The Call of the Wolves
- Author: Jim Murphy
- Illustrator: Mark Alan Weatherby
- Language: English
- Genre: Children's picture book
- Published: 1989 (Scholastic)
- Publication place: USA
- Media type: Print (hardback)
- Pages: 32 (unpaginated)
- ISBN: 9780590419413
- OCLC: 18832766

= The Call of the Wolves =

1989 picture book by Jim Murphy

The Call of the Wolves is a 1989 children's picture book by Jim Murphy and illustrated by Mark Weatherby.
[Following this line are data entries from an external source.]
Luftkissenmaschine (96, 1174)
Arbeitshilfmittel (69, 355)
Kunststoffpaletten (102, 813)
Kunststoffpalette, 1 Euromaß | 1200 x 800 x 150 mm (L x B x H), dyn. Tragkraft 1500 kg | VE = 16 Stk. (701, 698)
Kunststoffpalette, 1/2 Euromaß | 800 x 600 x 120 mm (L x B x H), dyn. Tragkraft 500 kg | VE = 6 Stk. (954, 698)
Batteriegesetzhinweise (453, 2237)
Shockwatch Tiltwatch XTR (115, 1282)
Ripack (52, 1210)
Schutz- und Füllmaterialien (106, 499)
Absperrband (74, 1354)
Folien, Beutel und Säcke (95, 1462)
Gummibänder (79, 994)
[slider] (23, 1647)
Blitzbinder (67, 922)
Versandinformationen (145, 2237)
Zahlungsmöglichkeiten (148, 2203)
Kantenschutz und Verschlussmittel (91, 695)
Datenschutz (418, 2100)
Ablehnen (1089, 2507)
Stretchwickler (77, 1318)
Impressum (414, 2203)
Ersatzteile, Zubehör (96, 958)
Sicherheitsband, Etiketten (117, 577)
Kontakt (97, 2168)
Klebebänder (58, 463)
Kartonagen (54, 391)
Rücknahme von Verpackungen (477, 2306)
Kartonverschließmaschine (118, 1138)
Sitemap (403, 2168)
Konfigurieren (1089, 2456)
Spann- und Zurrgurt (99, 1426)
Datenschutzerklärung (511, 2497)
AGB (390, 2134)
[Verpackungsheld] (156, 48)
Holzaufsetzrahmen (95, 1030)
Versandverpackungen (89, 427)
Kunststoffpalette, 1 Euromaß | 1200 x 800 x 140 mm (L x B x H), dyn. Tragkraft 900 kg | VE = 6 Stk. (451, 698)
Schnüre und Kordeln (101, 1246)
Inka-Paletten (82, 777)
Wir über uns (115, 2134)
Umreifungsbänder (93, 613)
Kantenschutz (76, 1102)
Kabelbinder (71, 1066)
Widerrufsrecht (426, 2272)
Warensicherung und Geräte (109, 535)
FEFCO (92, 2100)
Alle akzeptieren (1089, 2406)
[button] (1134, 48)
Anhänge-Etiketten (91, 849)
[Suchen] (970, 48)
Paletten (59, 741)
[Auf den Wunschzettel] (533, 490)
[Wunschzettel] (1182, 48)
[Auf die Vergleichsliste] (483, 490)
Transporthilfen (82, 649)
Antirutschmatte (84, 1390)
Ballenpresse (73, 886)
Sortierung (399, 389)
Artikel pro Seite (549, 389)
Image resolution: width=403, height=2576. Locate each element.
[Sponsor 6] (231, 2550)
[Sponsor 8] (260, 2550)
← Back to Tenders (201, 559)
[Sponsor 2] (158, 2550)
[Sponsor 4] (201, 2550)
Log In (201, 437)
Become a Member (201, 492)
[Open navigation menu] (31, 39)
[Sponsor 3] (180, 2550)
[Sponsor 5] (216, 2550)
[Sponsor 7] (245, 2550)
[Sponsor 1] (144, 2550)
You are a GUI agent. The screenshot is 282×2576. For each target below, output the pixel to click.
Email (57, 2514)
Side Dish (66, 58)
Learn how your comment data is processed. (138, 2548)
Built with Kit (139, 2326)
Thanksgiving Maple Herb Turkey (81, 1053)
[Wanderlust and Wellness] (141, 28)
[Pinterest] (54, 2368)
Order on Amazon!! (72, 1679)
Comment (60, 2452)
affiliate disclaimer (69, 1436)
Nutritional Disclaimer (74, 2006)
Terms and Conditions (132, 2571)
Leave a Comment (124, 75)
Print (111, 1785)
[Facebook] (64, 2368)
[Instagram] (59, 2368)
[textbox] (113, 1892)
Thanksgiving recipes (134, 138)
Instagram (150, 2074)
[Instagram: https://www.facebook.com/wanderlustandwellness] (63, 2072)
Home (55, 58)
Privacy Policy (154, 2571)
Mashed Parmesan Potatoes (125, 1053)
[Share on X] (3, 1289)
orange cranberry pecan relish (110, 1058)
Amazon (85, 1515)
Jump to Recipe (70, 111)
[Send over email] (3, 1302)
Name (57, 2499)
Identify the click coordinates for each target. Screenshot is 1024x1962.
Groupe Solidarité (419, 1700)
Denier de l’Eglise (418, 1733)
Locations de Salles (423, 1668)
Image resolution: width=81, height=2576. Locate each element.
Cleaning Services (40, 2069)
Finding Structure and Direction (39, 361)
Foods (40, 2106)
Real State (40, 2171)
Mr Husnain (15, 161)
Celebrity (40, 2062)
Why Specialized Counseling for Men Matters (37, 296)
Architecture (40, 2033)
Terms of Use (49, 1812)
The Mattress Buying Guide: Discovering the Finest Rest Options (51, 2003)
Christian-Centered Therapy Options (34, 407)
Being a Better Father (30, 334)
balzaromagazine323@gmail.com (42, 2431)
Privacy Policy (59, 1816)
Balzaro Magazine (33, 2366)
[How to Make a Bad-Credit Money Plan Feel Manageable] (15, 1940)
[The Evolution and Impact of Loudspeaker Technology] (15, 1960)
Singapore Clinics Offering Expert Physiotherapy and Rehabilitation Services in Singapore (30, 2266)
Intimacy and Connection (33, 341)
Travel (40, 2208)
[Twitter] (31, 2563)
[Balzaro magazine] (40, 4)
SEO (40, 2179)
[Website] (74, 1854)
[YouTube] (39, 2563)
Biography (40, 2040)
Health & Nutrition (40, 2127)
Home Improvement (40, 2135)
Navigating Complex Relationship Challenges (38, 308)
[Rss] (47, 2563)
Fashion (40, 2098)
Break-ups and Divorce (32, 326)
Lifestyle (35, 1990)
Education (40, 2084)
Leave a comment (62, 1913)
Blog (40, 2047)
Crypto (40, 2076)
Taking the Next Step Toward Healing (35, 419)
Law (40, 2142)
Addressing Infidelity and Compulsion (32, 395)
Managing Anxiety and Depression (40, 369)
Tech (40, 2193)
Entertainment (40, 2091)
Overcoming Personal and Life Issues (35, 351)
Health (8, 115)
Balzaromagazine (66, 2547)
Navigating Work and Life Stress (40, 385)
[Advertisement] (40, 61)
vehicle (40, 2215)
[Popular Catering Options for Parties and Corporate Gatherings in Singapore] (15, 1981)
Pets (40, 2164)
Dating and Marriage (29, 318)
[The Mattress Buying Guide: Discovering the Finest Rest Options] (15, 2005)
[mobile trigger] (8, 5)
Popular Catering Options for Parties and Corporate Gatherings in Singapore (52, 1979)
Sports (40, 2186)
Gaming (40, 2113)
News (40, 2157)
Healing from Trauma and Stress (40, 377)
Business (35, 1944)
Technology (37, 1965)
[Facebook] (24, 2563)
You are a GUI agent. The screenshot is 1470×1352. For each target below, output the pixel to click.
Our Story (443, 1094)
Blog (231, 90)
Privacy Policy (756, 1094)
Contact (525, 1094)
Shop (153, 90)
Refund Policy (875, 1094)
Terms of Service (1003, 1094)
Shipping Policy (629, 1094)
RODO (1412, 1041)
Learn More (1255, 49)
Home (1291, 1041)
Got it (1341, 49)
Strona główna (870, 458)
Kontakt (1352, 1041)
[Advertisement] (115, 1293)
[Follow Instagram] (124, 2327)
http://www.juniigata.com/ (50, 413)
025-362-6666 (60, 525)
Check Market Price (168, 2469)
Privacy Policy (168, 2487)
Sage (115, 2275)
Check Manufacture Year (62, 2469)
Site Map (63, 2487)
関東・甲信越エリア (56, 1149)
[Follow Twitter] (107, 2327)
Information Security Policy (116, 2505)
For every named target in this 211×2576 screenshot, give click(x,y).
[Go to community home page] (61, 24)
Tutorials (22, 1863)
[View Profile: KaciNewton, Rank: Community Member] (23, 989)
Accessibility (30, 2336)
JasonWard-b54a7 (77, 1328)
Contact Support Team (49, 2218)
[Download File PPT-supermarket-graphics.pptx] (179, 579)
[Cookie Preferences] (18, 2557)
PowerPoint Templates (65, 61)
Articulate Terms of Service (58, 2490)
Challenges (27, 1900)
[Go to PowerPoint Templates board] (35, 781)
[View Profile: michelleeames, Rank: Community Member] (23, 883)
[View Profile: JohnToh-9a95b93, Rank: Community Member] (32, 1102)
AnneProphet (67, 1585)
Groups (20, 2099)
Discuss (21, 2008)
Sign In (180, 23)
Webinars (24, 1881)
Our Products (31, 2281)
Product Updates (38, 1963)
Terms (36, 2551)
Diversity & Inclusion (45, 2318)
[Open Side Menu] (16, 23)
It is about a young wolf that is separated from his pack during a caribou hunt but is eventually reunited.

==Reception==
In its review of The Call of the Wolves, Booklist wrote "The taut story line, compelling illustrations, and recently renewed interest in wolves make this fictionalized account valuable." and the School Library Journal wrote "The exquisite ice-blue pages portray the majestic arctic wilderness in a wintry, snowy, half-light. Weatherby's animals spring to life, and he adeptly captures the movement, the stillness, the danger, and the calm of the text. Like Yoshida's Young Lions (Philomel, 1989), this should help generate appreciation for animals in the wild, and is also concerned with issues of separation and connection." Kirkus Reviews calls it "a realistic story".